## TEXT
==============================
Noel Holt, the Socialist Equality Party candidate for Newcastle in the August 21 Australian federal election, released the following copy of the remarks that he planned to make at yesterday’s construction workers rally in Sydney (see:“Unions deflect anger over Labor’s prosecution of South Australian construction worker”). Construction Forestry Mining and Energy Union (CFMEU) state secretary Andrew Ferguson and Unions NSW officials refused to allow Holt to address the rally.

 

 

My name is Noel Holt, and I am the Socialist Equality Party candidate for Newcastle. The SEP supports the important and principled stand taken by Ark Tribe, who faces jail for defending the basic democratic rights of workers.

And we call for the mobilisation of workers across the nation to oppose the Australian Building and Construction Commission (ABCC) and its draconian powers, and against the charging of Ark Tribe under the Labor government’s laws.
==============================
## DATA SHOWN
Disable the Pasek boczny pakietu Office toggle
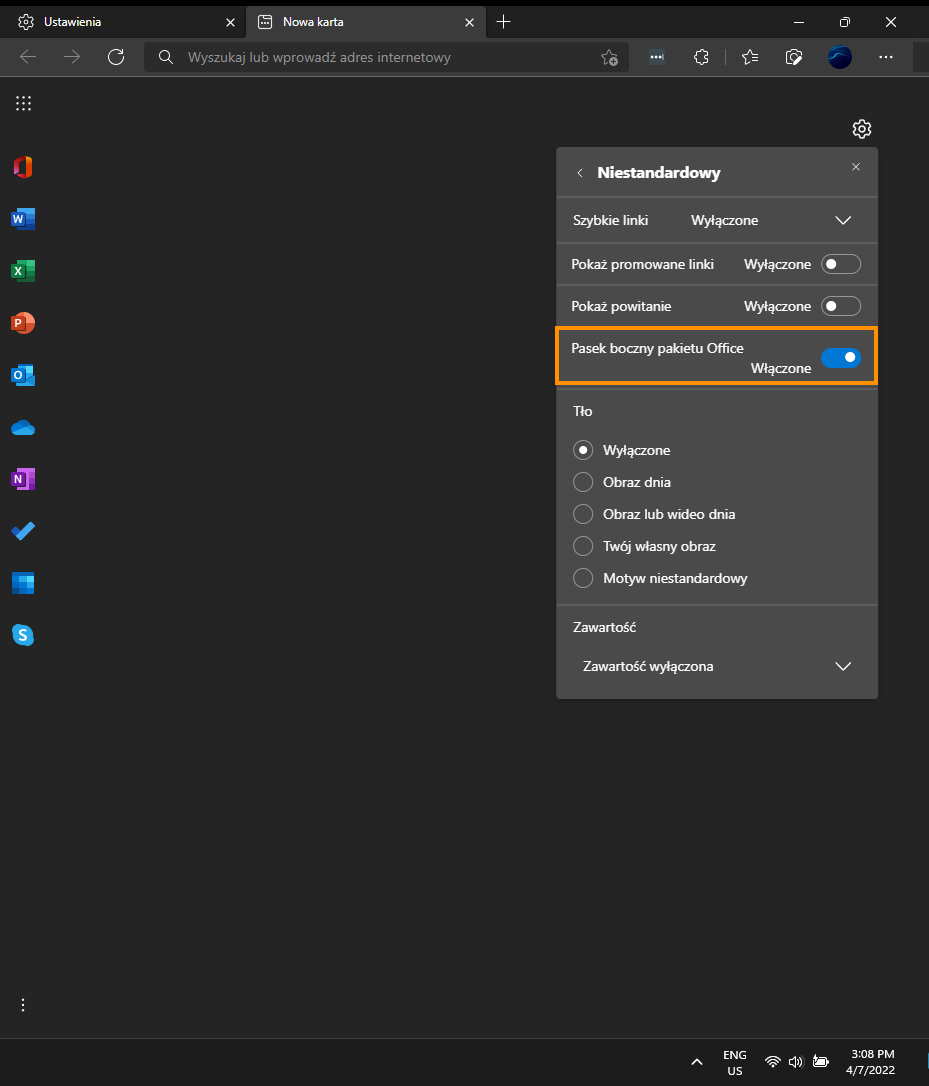 point(840,357)
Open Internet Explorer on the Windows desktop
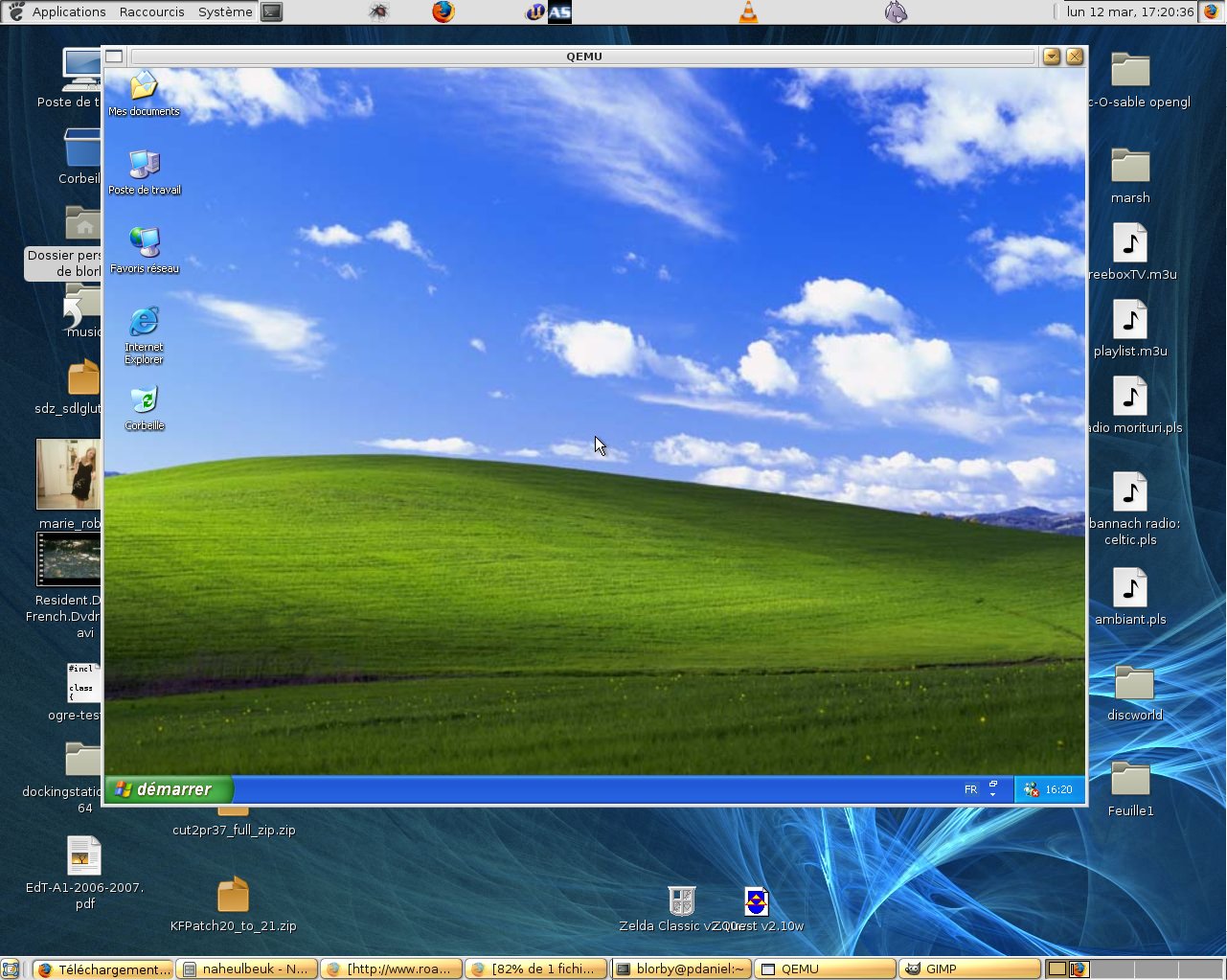Screen dimensions: 1227x980 click(x=144, y=323)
==============================
## GIVEN EXERCISE 1
In the text about the Sydney construction workers rally, who refused to allow Noel Holt to address the rally?
## GIVEN EXERCISE 2
Extend the text about the Sydney construction workers rally with new material that follows its final sentence.

## EXERCISE RESULT 1
Construction Forestry Mining and Energy Union (CFMEU) state secretary Andrew Ferguson and Unions NSW officials.

## EXERCISE RESULT 2
The fight against the ABCC can only be successful if it opposes the Gillard government’s anti-worker Fair Work Act. This has to be a political struggle by all workers. The Fair Work Act, which is soon to transfer the coercive powers of the ABCC to a special agency of the Fair Work Australia tribunal, continues all the anti-strike laws of the Howard government’s “Work Choices” legislation.

Gillard, as the Rudd government’s workplace minister, negotiated with big business and the Australian Council of Trade Union (ACTU) the laws contained in Labor’s industrial relations package. The Fair Work Act has been accepted by business and the ACTU on the basis that it protects big business profits by restricting workers’ right to strike or take any form of industrial action.

Workers must break from the Labor Party and begin a mass struggle against Labor’s anti-worker, anti-strike industrial relations laws.

The Socialist Equality Party will support a mass walkout of workers in the event that Ark Tribe is jailed or fined. But mass protests and walkouts are not enough.

The unions in the past have been too willing to pay the heavy fines heaped upon them by the ABCC laws, not to mention the fines against individuals, which the unions are politically responsible for. This indicates that they are not genuine about taking up a real struggle against the ABCC’s draconian powers and Gillard’s Fair Work Act.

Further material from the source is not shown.